== TÂCHE ASSIGNÉE 1 ==
Dans le passage sur la décentralisation de la danse, quelle année est désignée comme l'année charnière ?
== TÂCHE ASSIGNÉE 2 ==
Reprenez le passage sur la décentralisation de la danse après sa dernière phrase et poursuivez-le.

== PASSAGE À EXAMINER ==
+++++

Tout le monde est d'accord sur la nécessité d'une action : l'augmentation du budget de la culture a entraîné tout naturellement de nouvelles possibilités pour la danse ; encore faut-il que la province suive. Comment être sûr que les sommes lâchées dans la nature dans le cadre de la décentralisation seront affectées aux ballets plutôt qu'aux majorettes ? Les responsables locaux ont-ils conscience du rôle qu'ils ont à jouer dans ce domaine ? La réponse est oui à Grenoble, à La Rochelle, à Lyon, à Rennes, à Caen, à Montpellier et dans la région parisienne ; mais le gros du travail reste à faire. 1982 est l'année charnière pour la décentralisation de la danse.

+++++

== LIGNES EXTRAITES ==
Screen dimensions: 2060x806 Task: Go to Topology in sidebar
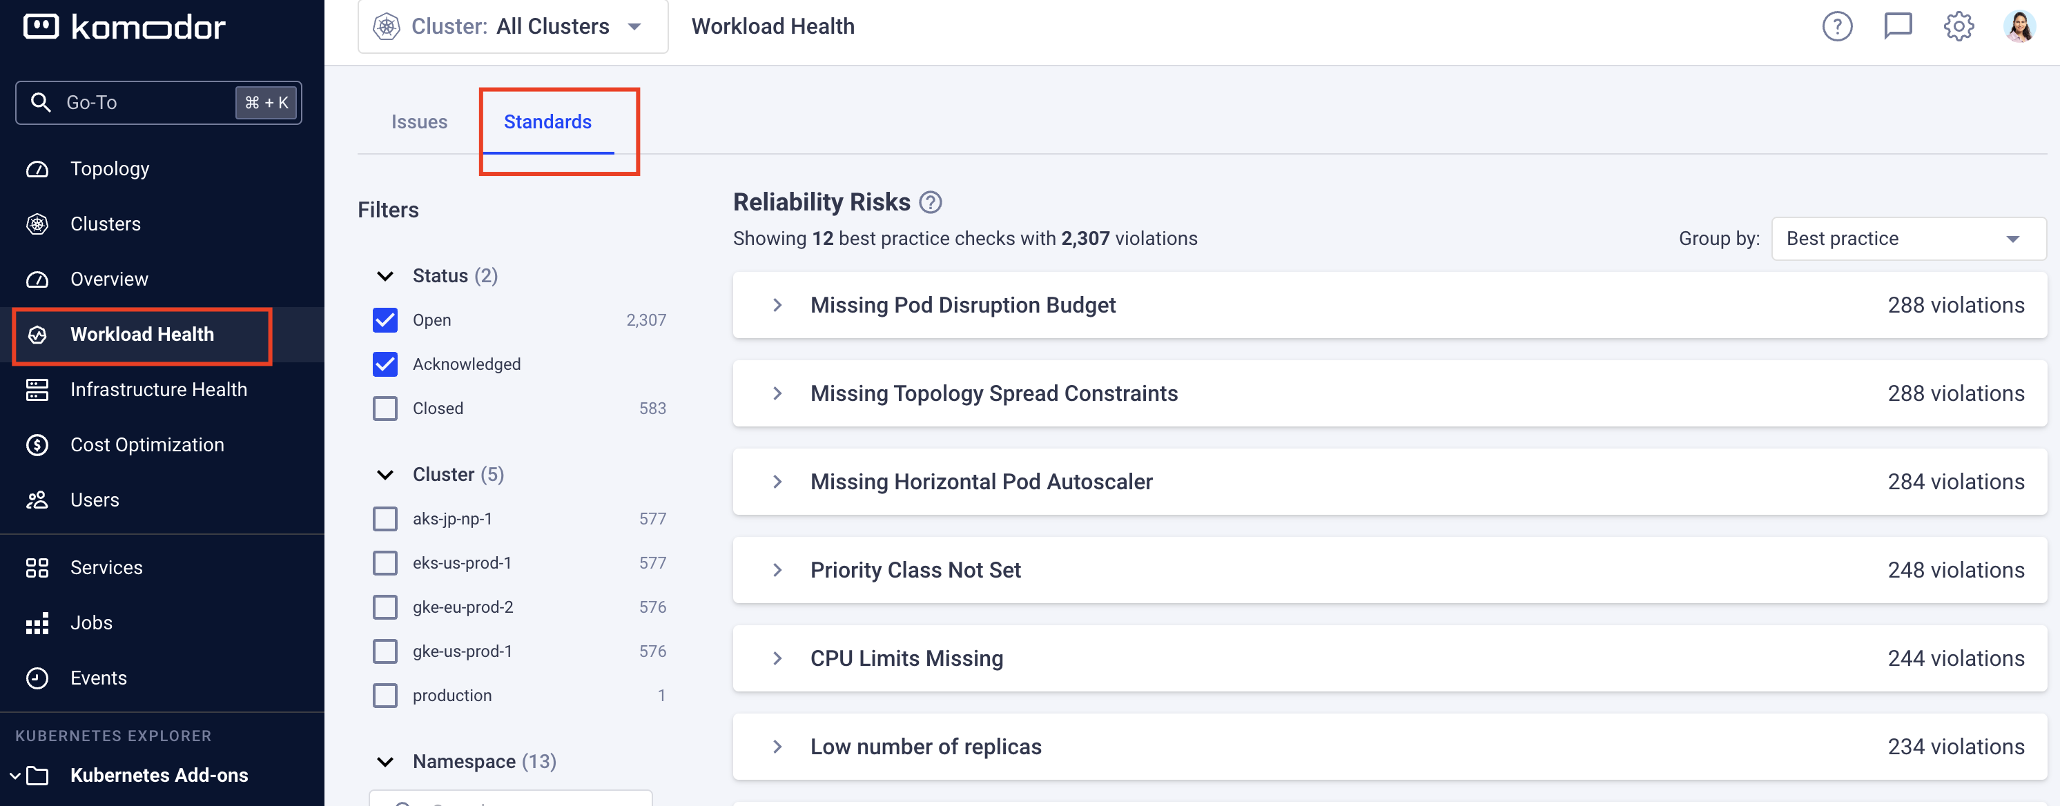pyautogui.click(x=110, y=169)
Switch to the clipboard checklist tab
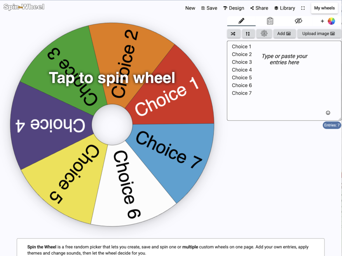This screenshot has width=342, height=256. (270, 21)
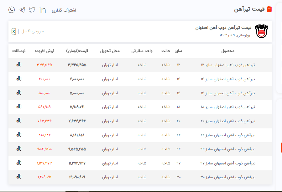Share page on LinkedIn

pos(43,10)

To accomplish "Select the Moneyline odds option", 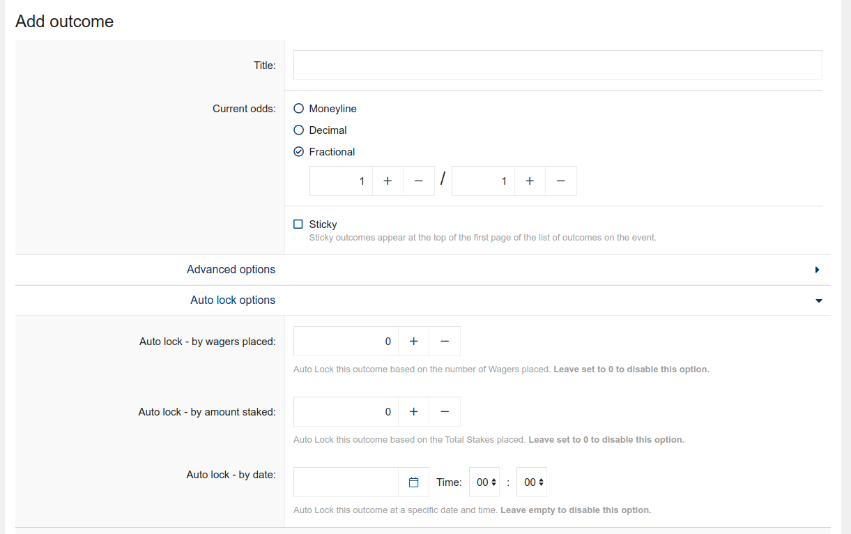I will (299, 109).
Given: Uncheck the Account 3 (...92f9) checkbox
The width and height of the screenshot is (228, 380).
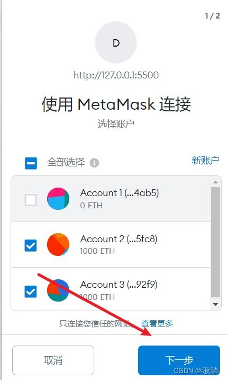Looking at the screenshot, I should [x=31, y=291].

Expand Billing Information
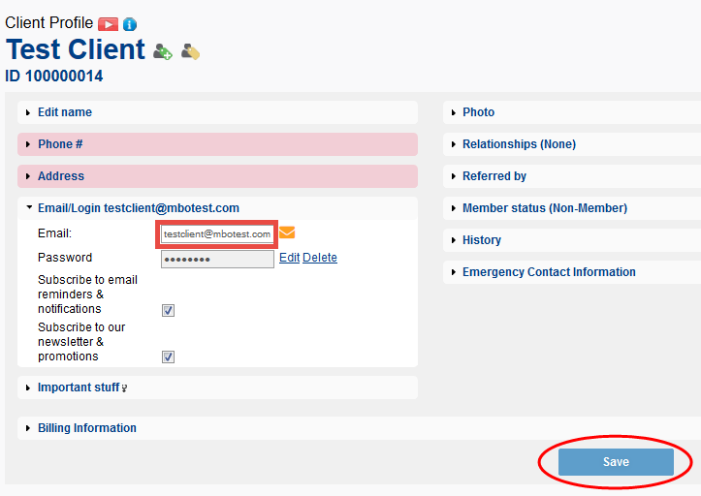point(86,428)
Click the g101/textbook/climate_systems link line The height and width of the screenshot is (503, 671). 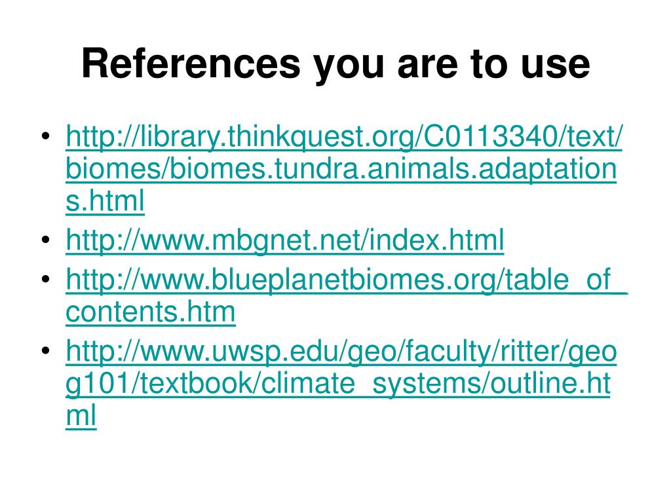(x=338, y=383)
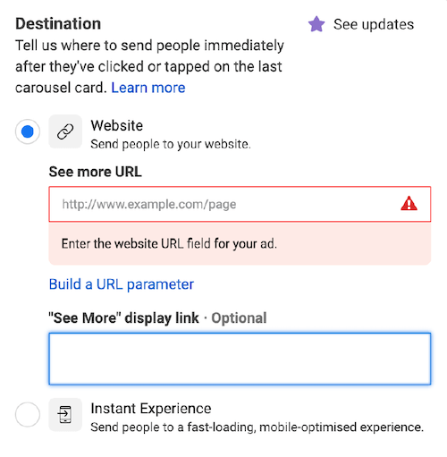
Task: Click the "See More" display link label
Action: 123,317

+++++

== RÉPONSE RÉDIGÉE 1 ==
1982 est l'année charnière pour la décentralisation de la danse.

== RÉPONSE RÉDIGÉE 2 ==
Cette année encore, le concours chorégraphique de Bagnolet Le ballet pour demain a mis en évidence la vitalité de la création. Les noms de Josette Baïs, Daniel Larrieu, Denys Detournay viennent s'ajouter à ceux d'anciens lauréats comme Jean-Claude Gallotta, Jean-Claude Ramseyer, François Verret, Maguy Marin, Dominique Bagouet, Caroline Dudan et bien d'autres, qui constituent le noyau de la jeune danse française. Ce sont eux qui alimentent la programmation des théâtres de la périphérie, des petits théâtres parisiens, des maisons de jeunes et de la culture et des festivals d'été. Reconnus par l'État comme un élément actif de la vie artistique, subventionnés, ils vont pouvoir disposer bientôt à Paris d'un lieu de rencontre et de création spécial, le Théâtre des arts.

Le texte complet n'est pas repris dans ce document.